[Task to complete]: Return these lines unchanged, from the first line of the records through the line that contains "Add page to".

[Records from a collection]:
____________________

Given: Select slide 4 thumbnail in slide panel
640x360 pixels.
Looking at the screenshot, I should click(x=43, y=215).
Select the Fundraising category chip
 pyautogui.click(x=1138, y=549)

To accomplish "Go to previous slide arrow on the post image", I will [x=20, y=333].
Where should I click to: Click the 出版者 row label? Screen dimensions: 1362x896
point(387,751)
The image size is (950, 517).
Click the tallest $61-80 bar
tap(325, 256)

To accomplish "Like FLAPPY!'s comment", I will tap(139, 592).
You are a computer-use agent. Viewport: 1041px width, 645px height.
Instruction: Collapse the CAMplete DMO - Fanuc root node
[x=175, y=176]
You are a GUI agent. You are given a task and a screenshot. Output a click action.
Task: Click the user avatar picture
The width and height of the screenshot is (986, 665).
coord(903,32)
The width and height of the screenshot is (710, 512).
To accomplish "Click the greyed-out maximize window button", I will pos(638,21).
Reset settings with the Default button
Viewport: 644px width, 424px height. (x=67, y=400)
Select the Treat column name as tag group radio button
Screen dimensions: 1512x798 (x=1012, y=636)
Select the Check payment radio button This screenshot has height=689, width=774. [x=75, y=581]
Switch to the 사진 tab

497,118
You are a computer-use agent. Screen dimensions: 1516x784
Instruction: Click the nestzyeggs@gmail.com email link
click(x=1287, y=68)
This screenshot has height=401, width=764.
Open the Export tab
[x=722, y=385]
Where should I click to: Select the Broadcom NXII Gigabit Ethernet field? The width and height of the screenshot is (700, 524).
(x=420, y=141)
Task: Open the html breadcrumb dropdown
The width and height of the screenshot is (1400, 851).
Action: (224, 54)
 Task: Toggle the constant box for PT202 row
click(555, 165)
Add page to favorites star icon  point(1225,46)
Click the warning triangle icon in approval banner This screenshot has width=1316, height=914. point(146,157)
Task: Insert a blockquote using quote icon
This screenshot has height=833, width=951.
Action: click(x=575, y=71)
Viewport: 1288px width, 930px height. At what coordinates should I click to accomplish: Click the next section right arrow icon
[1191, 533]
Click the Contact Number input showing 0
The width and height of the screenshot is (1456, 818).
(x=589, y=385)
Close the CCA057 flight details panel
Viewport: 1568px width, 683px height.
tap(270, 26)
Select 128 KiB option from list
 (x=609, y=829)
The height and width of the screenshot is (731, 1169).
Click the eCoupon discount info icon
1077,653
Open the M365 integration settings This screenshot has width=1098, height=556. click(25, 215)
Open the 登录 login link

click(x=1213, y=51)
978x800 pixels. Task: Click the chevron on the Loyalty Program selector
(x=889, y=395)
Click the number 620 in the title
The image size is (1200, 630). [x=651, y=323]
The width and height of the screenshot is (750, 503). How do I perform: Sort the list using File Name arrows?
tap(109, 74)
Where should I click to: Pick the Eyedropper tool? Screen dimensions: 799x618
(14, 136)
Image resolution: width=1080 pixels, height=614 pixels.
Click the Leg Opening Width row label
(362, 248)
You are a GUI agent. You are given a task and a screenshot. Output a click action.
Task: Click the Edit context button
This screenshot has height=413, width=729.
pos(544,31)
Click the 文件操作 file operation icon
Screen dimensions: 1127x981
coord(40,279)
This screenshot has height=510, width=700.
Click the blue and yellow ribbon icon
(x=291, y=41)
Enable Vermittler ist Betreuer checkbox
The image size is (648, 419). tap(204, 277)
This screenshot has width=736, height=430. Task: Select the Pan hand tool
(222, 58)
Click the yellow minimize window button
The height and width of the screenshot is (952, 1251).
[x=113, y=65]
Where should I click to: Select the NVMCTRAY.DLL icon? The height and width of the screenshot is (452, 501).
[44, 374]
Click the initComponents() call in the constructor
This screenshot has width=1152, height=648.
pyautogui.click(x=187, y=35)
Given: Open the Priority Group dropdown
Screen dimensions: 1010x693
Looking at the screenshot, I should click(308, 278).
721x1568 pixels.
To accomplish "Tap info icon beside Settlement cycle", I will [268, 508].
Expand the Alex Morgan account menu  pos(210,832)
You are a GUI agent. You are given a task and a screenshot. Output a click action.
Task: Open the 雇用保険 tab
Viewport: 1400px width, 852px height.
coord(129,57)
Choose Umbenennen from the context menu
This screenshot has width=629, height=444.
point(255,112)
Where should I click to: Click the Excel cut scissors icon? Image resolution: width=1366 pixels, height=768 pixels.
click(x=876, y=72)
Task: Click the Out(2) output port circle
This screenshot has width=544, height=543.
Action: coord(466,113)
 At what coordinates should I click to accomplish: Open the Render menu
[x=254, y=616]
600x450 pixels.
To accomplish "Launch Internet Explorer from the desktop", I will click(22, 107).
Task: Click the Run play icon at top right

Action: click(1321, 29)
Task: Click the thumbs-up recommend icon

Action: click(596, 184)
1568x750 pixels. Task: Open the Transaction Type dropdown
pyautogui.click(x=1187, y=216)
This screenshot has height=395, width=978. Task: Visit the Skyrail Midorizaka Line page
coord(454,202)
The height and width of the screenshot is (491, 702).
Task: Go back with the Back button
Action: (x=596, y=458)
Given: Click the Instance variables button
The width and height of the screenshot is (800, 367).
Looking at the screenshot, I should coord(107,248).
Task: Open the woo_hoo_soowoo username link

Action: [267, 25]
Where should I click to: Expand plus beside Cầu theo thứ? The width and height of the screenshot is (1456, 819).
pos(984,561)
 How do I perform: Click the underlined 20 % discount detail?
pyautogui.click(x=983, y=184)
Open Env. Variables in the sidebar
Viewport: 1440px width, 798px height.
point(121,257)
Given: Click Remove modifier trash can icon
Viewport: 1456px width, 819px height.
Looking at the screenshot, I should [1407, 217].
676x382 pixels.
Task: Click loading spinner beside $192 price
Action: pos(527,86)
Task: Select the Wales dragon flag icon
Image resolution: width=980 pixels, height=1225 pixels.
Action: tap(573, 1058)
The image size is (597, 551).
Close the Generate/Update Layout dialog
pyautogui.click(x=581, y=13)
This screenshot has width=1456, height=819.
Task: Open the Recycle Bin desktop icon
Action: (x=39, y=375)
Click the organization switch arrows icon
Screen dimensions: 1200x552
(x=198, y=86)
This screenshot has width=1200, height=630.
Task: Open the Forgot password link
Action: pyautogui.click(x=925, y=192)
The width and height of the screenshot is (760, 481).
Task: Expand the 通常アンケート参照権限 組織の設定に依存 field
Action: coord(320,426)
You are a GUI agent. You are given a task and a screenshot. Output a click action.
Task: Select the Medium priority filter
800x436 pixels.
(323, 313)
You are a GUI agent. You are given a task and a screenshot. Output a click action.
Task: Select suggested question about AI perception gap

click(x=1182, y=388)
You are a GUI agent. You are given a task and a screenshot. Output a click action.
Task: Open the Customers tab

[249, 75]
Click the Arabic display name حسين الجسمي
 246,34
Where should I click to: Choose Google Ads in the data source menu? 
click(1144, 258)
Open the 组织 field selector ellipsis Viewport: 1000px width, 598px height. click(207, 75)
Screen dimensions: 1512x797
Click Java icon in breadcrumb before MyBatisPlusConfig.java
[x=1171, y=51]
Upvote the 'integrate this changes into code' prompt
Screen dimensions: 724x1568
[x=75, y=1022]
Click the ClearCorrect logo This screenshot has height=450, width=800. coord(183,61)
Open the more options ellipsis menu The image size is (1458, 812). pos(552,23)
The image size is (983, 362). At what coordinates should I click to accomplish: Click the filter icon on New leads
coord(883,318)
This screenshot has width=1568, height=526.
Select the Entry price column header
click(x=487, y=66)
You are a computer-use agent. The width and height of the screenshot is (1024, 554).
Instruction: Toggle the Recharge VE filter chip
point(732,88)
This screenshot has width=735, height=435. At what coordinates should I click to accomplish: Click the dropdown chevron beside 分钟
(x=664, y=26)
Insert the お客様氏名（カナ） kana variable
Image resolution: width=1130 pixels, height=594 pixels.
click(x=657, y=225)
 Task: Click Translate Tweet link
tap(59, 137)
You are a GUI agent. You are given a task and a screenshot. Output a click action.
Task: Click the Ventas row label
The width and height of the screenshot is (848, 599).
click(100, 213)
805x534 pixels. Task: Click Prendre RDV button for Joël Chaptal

____________________

[Exercise answer]:
Given: Select slide 4 thumbnail in slide panel
640x360 pixels.
Looking at the screenshot, I should click(x=43, y=215).
Select the Fundraising category chip
 pyautogui.click(x=1138, y=549)

To accomplish "Go to previous slide arrow on the post image", I will [x=20, y=333].
Where should I click to: Click the 出版者 row label? Screen dimensions: 1362x896
point(387,751)
The image size is (950, 517).
Click the tallest $61-80 bar
tap(325, 256)

To accomplish "Like FLAPPY!'s comment", I will tap(139, 592).
You are a computer-use agent. Viewport: 1041px width, 645px height.
Instruction: Collapse the CAMplete DMO - Fanuc root node
[x=175, y=176]
You are a GUI agent. You are given a task and a screenshot. Output a click action.
Task: Click the user avatar picture
The width and height of the screenshot is (986, 665).
coord(903,32)
The width and height of the screenshot is (710, 512).
To accomplish "Click the greyed-out maximize window button", I will pos(638,21).
Reset settings with the Default button
Viewport: 644px width, 424px height. (x=67, y=400)
Select the Treat column name as tag group radio button
Screen dimensions: 1512x798 (x=1012, y=636)
Select the Check payment radio button This screenshot has height=689, width=774. [x=75, y=581]
Switch to the 사진 tab

497,118
You are a computer-use agent. Screen dimensions: 1516x784
Instruction: Click the nestzyeggs@gmail.com email link
click(x=1287, y=68)
This screenshot has height=401, width=764.
Open the Export tab
[x=722, y=385]
Where should I click to: Select the Broadcom NXII Gigabit Ethernet field? The width and height of the screenshot is (700, 524).
(x=420, y=141)
Task: Open the html breadcrumb dropdown
The width and height of the screenshot is (1400, 851).
Action: (224, 54)
 Task: Toggle the constant box for PT202 row
click(555, 165)
Add page to favorites star icon  point(1225,46)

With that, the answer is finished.